** Opening Extracted material block **

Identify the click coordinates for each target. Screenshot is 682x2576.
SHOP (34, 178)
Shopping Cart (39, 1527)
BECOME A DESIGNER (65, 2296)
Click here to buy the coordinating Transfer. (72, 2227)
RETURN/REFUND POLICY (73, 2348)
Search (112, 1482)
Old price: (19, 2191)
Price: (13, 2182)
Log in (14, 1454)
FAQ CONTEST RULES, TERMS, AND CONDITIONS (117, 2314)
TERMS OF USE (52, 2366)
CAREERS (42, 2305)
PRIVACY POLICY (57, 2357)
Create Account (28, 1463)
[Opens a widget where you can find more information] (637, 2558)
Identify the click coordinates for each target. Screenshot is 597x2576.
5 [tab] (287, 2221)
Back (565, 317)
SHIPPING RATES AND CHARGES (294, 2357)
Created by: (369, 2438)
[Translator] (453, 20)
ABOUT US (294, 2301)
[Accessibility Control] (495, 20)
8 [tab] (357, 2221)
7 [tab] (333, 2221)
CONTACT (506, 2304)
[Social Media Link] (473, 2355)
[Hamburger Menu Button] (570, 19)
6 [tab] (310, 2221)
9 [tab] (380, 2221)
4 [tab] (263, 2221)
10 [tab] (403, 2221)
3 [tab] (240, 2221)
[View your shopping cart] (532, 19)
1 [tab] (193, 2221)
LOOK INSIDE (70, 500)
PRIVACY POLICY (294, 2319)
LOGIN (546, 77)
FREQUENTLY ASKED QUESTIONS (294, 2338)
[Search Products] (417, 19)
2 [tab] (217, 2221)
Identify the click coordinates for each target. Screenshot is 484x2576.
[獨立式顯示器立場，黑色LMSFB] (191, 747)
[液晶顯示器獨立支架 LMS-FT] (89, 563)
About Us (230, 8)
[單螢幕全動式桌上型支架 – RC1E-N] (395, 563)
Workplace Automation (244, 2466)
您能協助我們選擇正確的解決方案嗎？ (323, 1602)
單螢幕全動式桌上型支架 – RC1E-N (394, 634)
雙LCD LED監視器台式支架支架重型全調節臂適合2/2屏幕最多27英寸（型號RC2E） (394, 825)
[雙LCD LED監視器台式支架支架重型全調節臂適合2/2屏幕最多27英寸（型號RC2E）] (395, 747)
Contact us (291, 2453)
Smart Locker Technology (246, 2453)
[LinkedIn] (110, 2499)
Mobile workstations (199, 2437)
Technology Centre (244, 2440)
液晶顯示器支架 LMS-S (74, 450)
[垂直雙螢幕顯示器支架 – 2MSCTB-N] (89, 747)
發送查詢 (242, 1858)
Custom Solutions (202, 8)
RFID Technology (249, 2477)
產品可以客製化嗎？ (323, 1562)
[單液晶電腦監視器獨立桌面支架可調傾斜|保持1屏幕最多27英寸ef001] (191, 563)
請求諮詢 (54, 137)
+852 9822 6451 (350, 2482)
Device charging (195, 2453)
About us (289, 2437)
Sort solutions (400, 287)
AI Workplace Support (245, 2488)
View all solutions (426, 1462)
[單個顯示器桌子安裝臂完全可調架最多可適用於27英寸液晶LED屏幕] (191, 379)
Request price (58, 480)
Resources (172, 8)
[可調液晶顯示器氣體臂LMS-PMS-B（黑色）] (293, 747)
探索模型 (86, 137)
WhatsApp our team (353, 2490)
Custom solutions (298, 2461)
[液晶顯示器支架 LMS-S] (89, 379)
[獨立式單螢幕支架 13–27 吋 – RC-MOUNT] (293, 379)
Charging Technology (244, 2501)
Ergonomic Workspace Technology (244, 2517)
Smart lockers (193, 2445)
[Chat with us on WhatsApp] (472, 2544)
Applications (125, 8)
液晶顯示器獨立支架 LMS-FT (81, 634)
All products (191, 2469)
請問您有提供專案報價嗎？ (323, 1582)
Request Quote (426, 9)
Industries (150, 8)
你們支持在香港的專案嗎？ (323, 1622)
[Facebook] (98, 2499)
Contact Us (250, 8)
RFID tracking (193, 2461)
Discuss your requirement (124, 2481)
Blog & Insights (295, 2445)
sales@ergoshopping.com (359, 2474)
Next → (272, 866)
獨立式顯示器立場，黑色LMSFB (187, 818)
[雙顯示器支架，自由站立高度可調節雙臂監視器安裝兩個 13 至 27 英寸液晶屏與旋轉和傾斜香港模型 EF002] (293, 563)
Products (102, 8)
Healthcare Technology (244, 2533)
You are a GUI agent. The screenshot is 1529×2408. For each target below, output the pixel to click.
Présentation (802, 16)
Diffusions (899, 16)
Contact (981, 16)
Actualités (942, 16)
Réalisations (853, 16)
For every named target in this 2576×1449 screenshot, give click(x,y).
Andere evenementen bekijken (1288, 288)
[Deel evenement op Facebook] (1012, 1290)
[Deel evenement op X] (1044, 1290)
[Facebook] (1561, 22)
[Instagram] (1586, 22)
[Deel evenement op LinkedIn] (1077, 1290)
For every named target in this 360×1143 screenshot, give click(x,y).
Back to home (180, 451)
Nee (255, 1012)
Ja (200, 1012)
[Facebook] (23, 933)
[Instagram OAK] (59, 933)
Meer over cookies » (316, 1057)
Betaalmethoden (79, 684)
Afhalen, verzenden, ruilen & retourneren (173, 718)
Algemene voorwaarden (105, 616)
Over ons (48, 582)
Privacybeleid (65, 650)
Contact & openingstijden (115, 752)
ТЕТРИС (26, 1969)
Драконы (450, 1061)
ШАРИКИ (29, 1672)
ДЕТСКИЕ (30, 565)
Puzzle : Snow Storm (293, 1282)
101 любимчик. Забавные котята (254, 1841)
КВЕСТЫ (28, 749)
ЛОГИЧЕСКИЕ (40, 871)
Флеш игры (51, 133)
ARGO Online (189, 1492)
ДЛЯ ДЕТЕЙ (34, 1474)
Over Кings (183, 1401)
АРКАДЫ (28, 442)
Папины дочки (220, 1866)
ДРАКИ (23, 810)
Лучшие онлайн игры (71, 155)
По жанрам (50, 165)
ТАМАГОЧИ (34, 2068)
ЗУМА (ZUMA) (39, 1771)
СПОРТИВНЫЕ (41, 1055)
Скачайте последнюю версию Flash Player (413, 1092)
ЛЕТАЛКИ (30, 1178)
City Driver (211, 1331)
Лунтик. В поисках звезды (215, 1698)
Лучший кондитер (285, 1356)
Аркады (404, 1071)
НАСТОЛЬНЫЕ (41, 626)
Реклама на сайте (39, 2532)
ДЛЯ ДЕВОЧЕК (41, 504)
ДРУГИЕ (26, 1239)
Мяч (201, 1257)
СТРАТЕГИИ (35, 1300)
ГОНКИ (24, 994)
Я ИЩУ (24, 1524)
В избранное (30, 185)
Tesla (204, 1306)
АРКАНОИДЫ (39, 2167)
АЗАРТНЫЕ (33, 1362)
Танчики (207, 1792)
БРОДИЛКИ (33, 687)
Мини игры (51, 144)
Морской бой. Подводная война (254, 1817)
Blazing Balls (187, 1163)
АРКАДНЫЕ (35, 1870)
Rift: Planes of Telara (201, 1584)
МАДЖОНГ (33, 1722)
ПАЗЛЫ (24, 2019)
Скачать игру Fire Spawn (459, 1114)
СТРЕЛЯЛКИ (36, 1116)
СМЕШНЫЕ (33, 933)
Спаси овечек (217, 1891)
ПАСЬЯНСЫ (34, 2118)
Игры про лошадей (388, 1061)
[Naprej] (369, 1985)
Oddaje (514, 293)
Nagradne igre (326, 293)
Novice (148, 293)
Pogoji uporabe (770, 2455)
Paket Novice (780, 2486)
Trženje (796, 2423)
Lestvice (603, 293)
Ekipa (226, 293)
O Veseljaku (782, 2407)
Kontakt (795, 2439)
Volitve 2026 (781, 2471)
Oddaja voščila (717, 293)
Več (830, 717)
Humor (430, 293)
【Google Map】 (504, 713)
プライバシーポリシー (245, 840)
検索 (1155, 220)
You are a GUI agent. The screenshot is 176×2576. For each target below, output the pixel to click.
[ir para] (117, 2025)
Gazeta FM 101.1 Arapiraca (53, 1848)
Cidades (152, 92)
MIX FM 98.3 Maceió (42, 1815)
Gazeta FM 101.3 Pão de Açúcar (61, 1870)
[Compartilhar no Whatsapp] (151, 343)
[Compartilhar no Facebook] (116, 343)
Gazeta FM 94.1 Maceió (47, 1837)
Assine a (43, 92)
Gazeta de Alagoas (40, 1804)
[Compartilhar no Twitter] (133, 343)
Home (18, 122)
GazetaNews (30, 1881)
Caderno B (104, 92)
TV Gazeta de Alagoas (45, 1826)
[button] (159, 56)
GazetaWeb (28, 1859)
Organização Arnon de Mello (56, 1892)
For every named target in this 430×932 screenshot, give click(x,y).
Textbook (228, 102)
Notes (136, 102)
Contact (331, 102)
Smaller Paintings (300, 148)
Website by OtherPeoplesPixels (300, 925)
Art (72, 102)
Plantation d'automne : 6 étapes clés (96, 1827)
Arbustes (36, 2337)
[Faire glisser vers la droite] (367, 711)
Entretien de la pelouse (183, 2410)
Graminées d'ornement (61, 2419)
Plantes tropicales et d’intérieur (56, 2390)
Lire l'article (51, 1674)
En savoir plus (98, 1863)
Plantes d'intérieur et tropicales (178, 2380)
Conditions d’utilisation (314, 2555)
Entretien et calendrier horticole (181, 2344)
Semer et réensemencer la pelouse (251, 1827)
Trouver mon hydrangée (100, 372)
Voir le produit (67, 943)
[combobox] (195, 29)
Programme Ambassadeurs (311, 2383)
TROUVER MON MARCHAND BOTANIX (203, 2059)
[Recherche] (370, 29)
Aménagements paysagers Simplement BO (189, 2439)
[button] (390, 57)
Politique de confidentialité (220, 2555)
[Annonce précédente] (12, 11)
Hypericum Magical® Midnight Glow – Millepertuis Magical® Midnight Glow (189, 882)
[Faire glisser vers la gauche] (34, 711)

** Closing Extracted material block **

## Work required
Wherever the line holding "About Us (230, 8)" falls in the entries above, copy exactly from it through the line holding "發送查詢 (242, 1858)", inclusive, and add nothing.

## Task response
About Us (230, 8)
[單螢幕全動式桌上型支架 – RC1E-N] (395, 563)
Workplace Automation (244, 2466)
您能協助我們選擇正確的解決方案嗎？ (323, 1602)
單螢幕全動式桌上型支架 – RC1E-N (394, 634)
雙LCD LED監視器台式支架支架重型全調節臂適合2/2屏幕最多27英寸（型號RC2E） (394, 825)
[雙LCD LED監視器台式支架支架重型全調節臂適合2/2屏幕最多27英寸（型號RC2E）] (395, 747)
Contact us (291, 2453)
Smart Locker Technology (246, 2453)
[LinkedIn] (110, 2499)
Mobile workstations (199, 2437)
Technology Centre (244, 2440)
液晶顯示器支架 LMS-S (74, 450)
[垂直雙螢幕顯示器支架 – 2MSCTB-N] (89, 747)
發送查詢 (242, 1858)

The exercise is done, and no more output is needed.